[Action requise 1] Dans l'arrêt de la cour d'appel de Poitiers, à quelle date la CPAM de Vendée a-t-elle notifié à M. [C] sa décision de prise en charge de l'accident ?
[Action requise 2] Prolongez l'arrêt de la cour d'appel de Poitiers en reprenant après sa dernière phrase.

═════ Extrait à lire

PC/LD
ARRET N° 793
N° RG 20/01298
N° Portalis DBV5-V-B7E-GAYQ
[C]
C/
CPAM DE LA VENDEE
RÉPUBLIQUE FRANÇAISE
AU NOM DU PEUPLE FRANÇAIS
COUR D'APPEL DE POITIERS
Chambre Sociale
ARRÊT DU 15 DECEMBRE 2022
Décision déférée à la Cour : Jugement du 23 juin 2020 rendu par le pôle social du tribunal judiciaire de LA ROCHE-SUR-YON
APPELANT :
Monsieur [P] [J] [C]
né le 05 Décembre 1951 à [Localité 8] (85)
[Adresse 1]
[Localité 3]
Représentée par Me Delphine TEXIER, avocat au barreau de POITIERS
INTIMÉE :
CPAM DE LA VENDEE
[Adresse 2]
[Localité 4]
Représentée par Mme [Z] [K], munie d'un pouvoir
COMPOSITION DE LA COUR :
En application des dispositions de l'article 945-1 du Code de Procédure Civile, les parties ou leurs conseils ne s'y étant pas opposés, l'affaire a été débattue le 10 Octobre 2022, en audience publique, devant :
Monsieur Patrick CASTAGNÉ, Président qui a présenté son rapport
Ce magistrat a rendu compte des plaidoiries dans le délibéré de la Cour composée de :
Monsieur Patrick CASTAGNÉ, Président
Madame Valérie COLLET, Conseiller
Monsieur Jean-Michel AUGUSTIN, Magistrat honoraire exerçant des fonctions juridictionnelles
GREFFIER, lors des débats : Monsieur Lionel DUCASSE
ARRÊT :
- CONTRADICTOIRE
- Prononcé publiquement par mise à disposition au greffe de la Cour, les parties ayant été préalablement avisées dans les conditions prévues au deuxième alinéa de l'article 450 du Code de procédure civile,
- Signé par Monsieur Patrick CASTAGNÉ, Président, et par Monsieur Lionel DUCASSE, Greffier, auquel la minute de la décision a été remise par le magistrat signataire.
EXPOSÉ DU LITIGE :
Le 30 mai 2018, la société [5] a renseigné une déclaration au titre d'un accident de travail dont a été victime le 29 mai 2018 à 0h30 l'un de ses salariés, M. [P] [C], chauffeur SPL, sur son lieu de travail habituel (un camion), les circonstances de l'accident étant ainsi décrites : sur la nationale entre [Localité 7] et [Localité 6], la victime conduisait le camion, elle déclare qu'elle s'est sentie fatiguée, elle s'est donc arrêtée sur une aire et a été transportée à l'hôpital d'[Localité 6], l'employeur précisant avoir été avisé de l'accident le 29 mai 2018 à 10 h.
A été joint à cette déclaration un certificat médical initial du service des urgences du C.H.I.C. d'[Localité 6] daté du 29 mai 2018, faisant état d'un malaise par asthénie profonde et décompensation psychique et prescrivant un arrêt de travail jusqu'au 9 juin 2018.
Le 6 juin 2018, le médecin traitant de M. [C] établissait un certificat médical final de guérison apparente, avec possibilité de rechute, ainsi rédigé : asthénie, décompression en conduisant son camion. Bilan urgences [Localité 6] : RAS
La CPAM de Vendée a notifié à M. [C], par LRAR du 17 juillet 2018, sa décision de prendre en charge l'accident au titre de la législation sur les risques professionnels.

══════════
═════ Extraits du listing

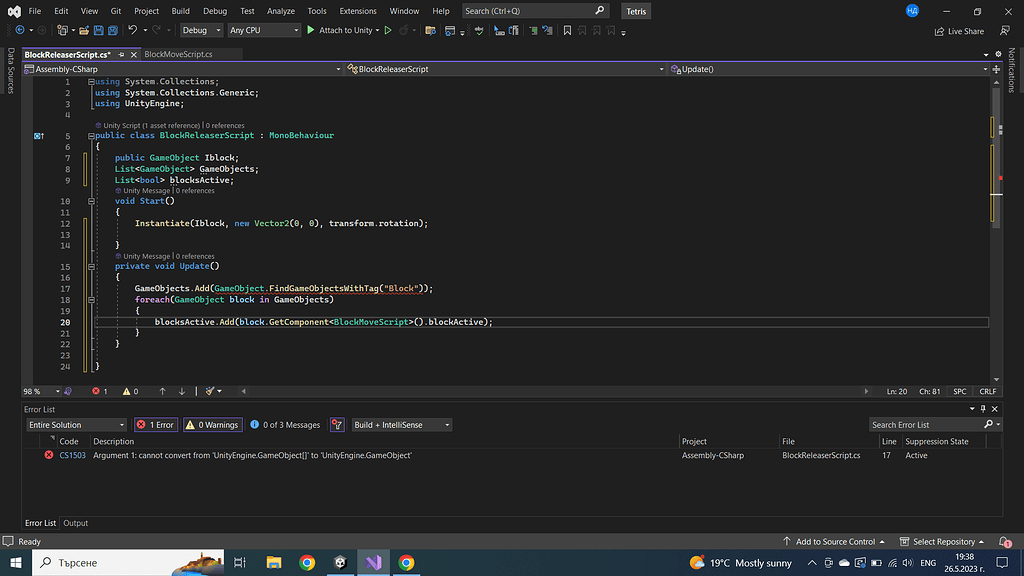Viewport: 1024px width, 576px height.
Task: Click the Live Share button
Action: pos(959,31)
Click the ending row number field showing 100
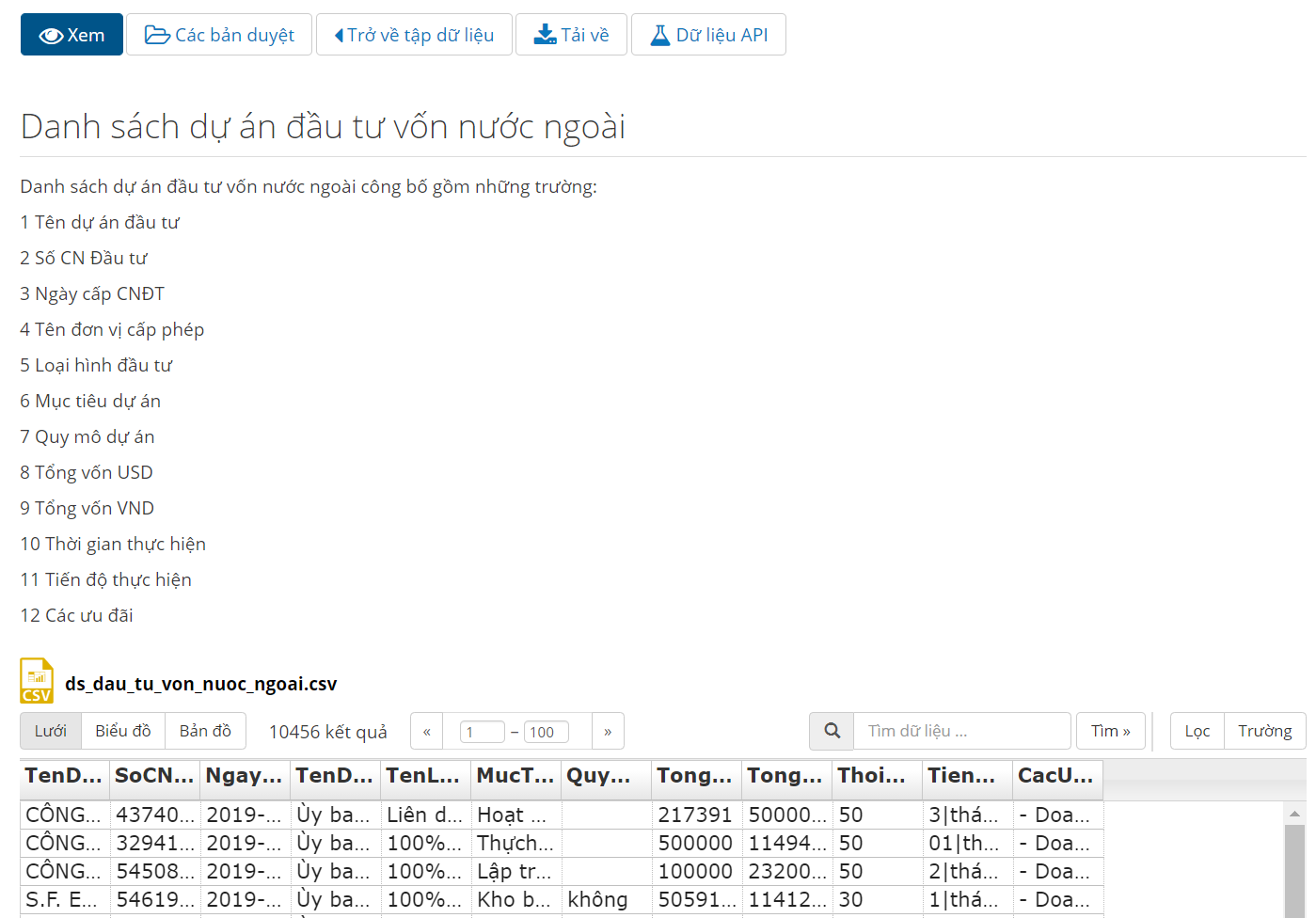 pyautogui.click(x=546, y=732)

══════════
═════ Extraits du listing

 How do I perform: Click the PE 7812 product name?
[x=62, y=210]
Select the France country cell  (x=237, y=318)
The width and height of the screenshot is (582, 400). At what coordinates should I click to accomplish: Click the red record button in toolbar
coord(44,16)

══════════

[Résultat attendu 1] Le 17 juillet 2018, par LRAR.

[Résultat attendu 2]
M. [C] a sollicité la prise en charge d'une rechute pour asthénie et décompensation psychique, sur la base d'un certificat médical du 11 septembre 2018.
La caisse lui a notifié, le 30 novembre 2018, un refus de prise en charge au titre de l'accident du travail initial du 28 mai 2018.
Demeurant la contestation de l'assuré, une expertise a été diligentée, à l'issue de laquelle le docteur [O], désigné d'un commun accord entre le médecin traitant et le médecin conseil, a ainsi conclu :
dire s'il existe un lien de causalité direct entre l'accident du travail du 28 mai 2018 et les lésions invoquées sur le certificat de rechute du 1er septembre 2018
NON
dans la négative, dire si l'état de l'assuré est en rapport avec un état pathologique indépendant de l'accident du travail du 28 mai 2018, évoluant pour son propre compte
OUI
Le 18 avril 2019, la commission de recours amiable de la caisse a confirmé la décision de refus de prise en charge.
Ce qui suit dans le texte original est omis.